The Solution: An Editor’s Swiss Army Knife
This isn’t about building a better Keyboard Maestro. That tool is amazing, but it’s a blank canvas for tinkerers.
Most editors don’t want to be programmers. They want to edit.
Let’s build EditKit.
EditKit is a dead-simple app that offers a library of one-click automations for video editors.
No scripting. No complex setups. Just a clean dashboard with buttons that say things like “Clean Up My File Names” or “Create Project from CSV.”
For a solo founder, this is perfect. You’re not trying to build the next Adobe Premiere. You’re building a small, sharp tool that solves the “papercut” problems—the tiny, annoying tasks that drive creative professionals crazy. You can build and release these automations one by one. The product gets more valuable with every new “tool” you add to the kit.
It’s buildable, maintainable, and you can market it directly to the communities where people are already talking about these exact problems.
The Actionable Playbook
Okay, enough dreaming. Here’s how you could actually build this.
The MVP (Minimum Viable Product)
We need to be ruthless. What’s the absolute minimum to solve a real, money-wasting problem? Based on the Reddit thread, here are the first three tools for EditKit:
The CSV-to-Timeline Tool: This is the killer feature. A simple web page where you upload a CSV file, map the columns (”Clip Name,” “Timecode,” “Marker Text”), and it generates an XML file that editors can drag right into Premiere Pro, Final Cut, or DaVinci Resolve. This could save someone hours on a single project.

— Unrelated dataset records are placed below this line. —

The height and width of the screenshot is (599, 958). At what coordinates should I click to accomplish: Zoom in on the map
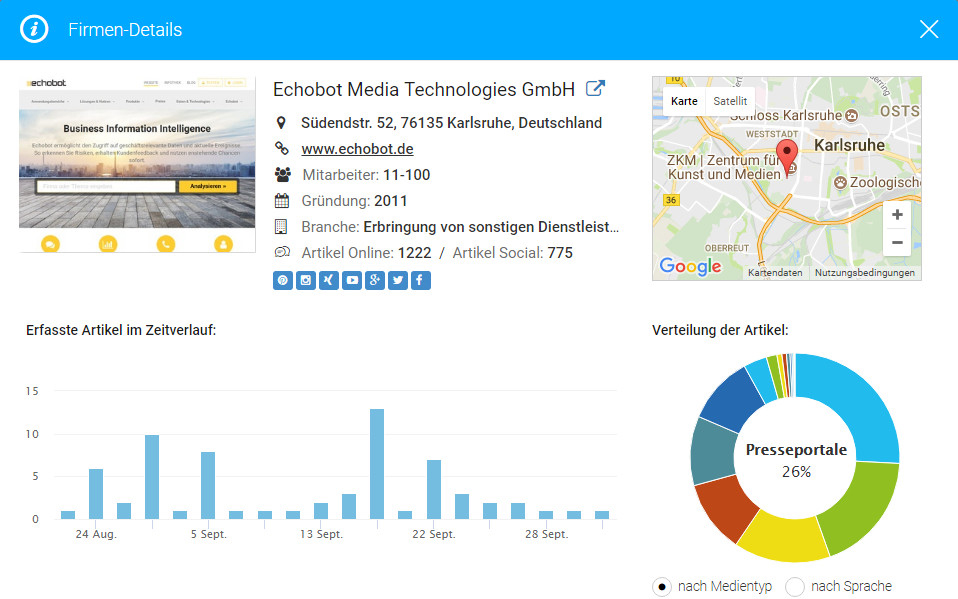[x=897, y=215]
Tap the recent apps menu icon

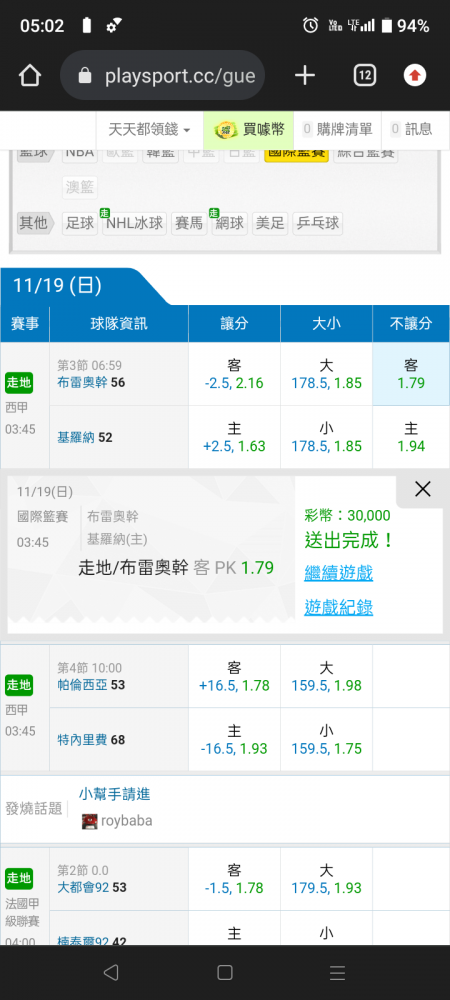coord(337,972)
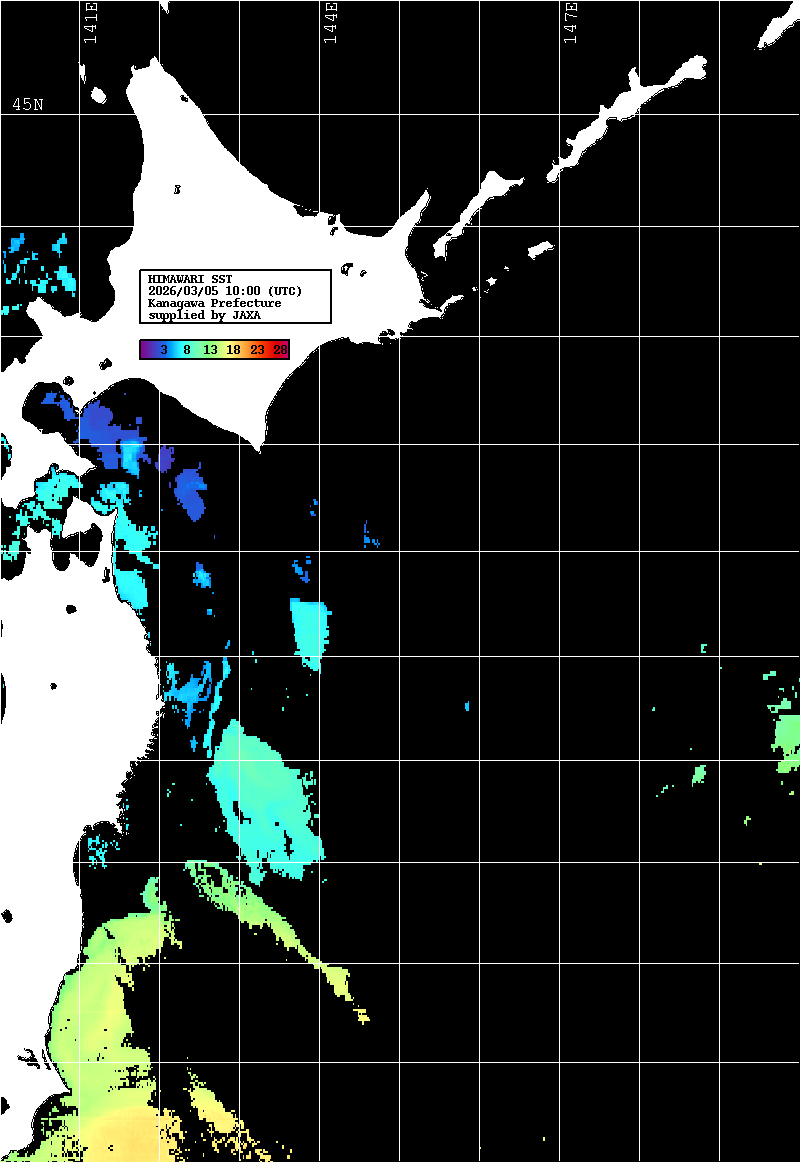Viewport: 800px width, 1162px height.
Task: Click the HIMAWARI SST title text
Action: coord(190,278)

The Smart Project Folder Creator: A simple form where you enter a client and project name. It generates a perfectly structured set of folders (
01_PROJECT,02_FOOTAGE,03_AUDIO, etc.) and downloads it as a ZIP file. Simple, but it saves clicks and keeps projects organized.The File Name Cleaner: A page where you drag a folder of media files. The tool automatically removes weird characters (
!@#$%^&*), replaces spaces with underscores, and makes everything web-safe and edit-friendly. This prevents a ton of technical headaches.
That’s it. Three tools. Each one solves a distinct, nagging problem mentioned in the thread.

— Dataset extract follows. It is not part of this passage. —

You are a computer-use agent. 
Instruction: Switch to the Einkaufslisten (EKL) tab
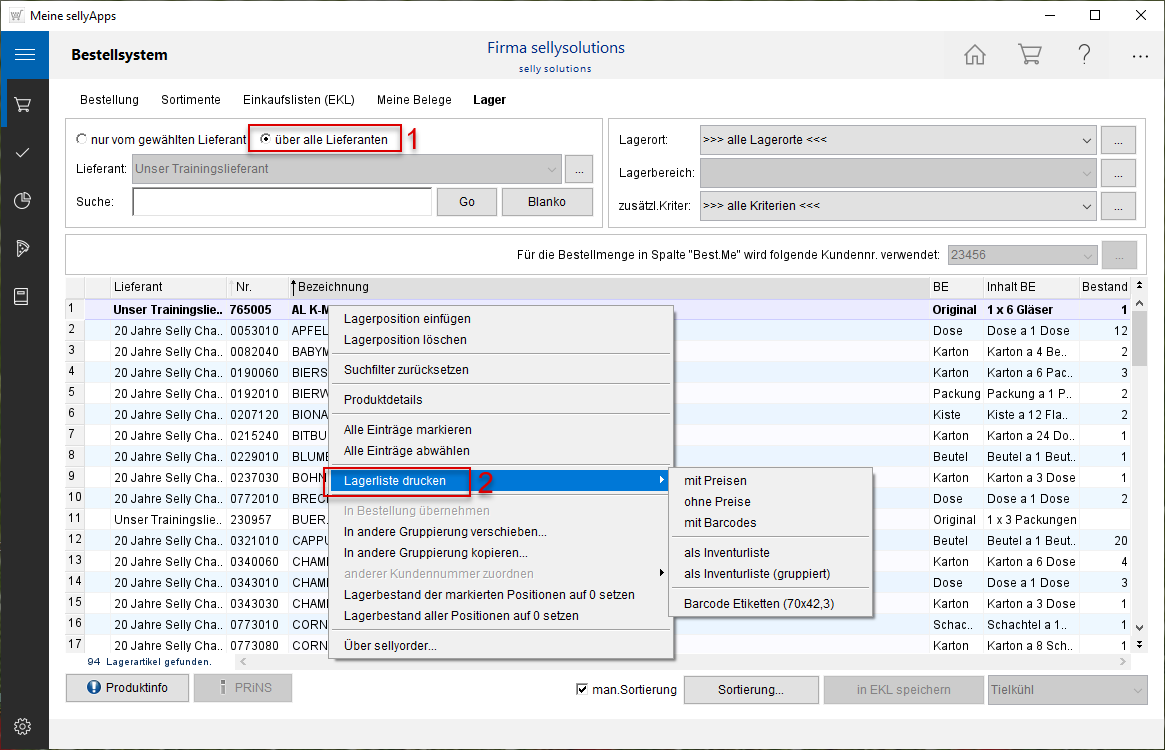tap(298, 100)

The Real Challenge (It’s Not the Code)
The biggest hurdle isn’t building these tools. A decent developer could build the MVP in a few weeks.

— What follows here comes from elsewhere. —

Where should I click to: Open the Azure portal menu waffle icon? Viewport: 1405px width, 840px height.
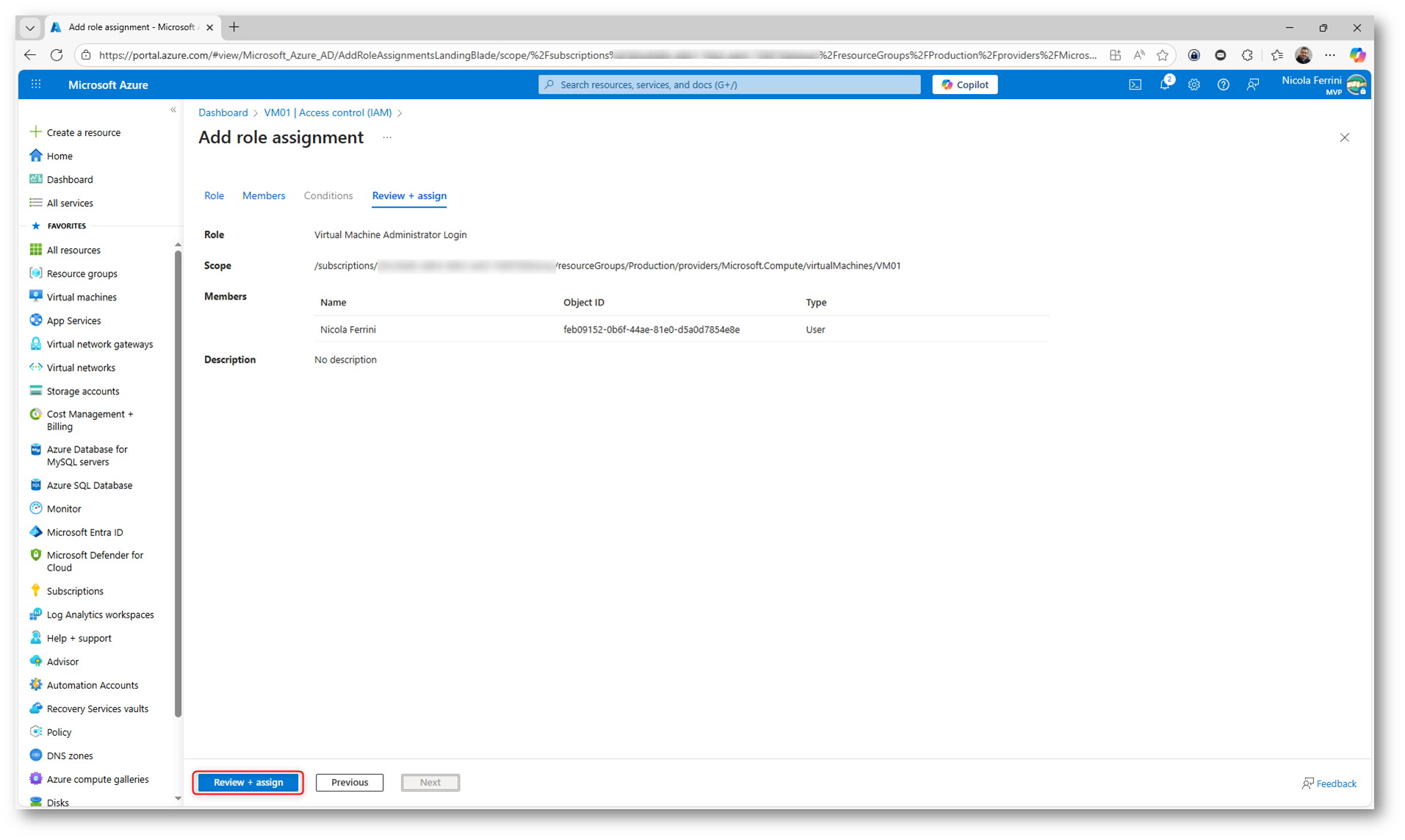click(x=36, y=84)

The main boss battle is trust and integration.
Video editors are protective of their workflows. They won’t use a tool if they think it might corrupt a file or mess up their project. Your app has to feel solid, reliable, and professional. The marketing can’t be about flashy features; it has to be about safety and dependability. The phrase “EditKit never touches your original files” should be written everywhere.
The “No-Brainer” Pricing
Keep it simple.
$12 per month.
That’s it. An editor’s hourly rate is anywhere from $40 to $150+. If EditKit saves them just 15 minutes of tedious work in an entire month, it has already paid for itself. It’s an impulse buy anchored to the value of their time, not the complexity of your code. 🎉
The Pre-Flight Check (Don’t Build a Thing... Yet)
We have the idea. But we don’t write a single line of code until we validate it. This is the fun part.
Step 0: The “Fake It ‘Til You Make It” Test
Go to a site like Carrd or Webflow and build a simple one-page website.
The headline: “Stop Wasting Time on Repetitive Editing Tasks.”
Clearly describe the three MVP tools. Use simple animated GIFs to show them working (you can fake these with screen recording software).
Have one button on the page: “Get Early Access.”
When someone clicks it, just collect their email in a Google Form.
This entire test costs less than $20 and a weekend of your time.
Next Steps
Go back to the source. Take your new landing page and post it in r/editors, r/postproduction, and other editor communities. Be honest: “Hey everyone, I saw a thread here a while back about custom macros. I’m exploring an idea for a simple tool to handle this stuff without any coding. Would this be useful to you?” The feedback will be brutal and invaluable.
Talk to 5 people. Email everyone who signs up and ask for a 15-minute chat. Ask them one question: “Can you show me the most boring, repetitive task you did this week?” Their pain is your product roadmap.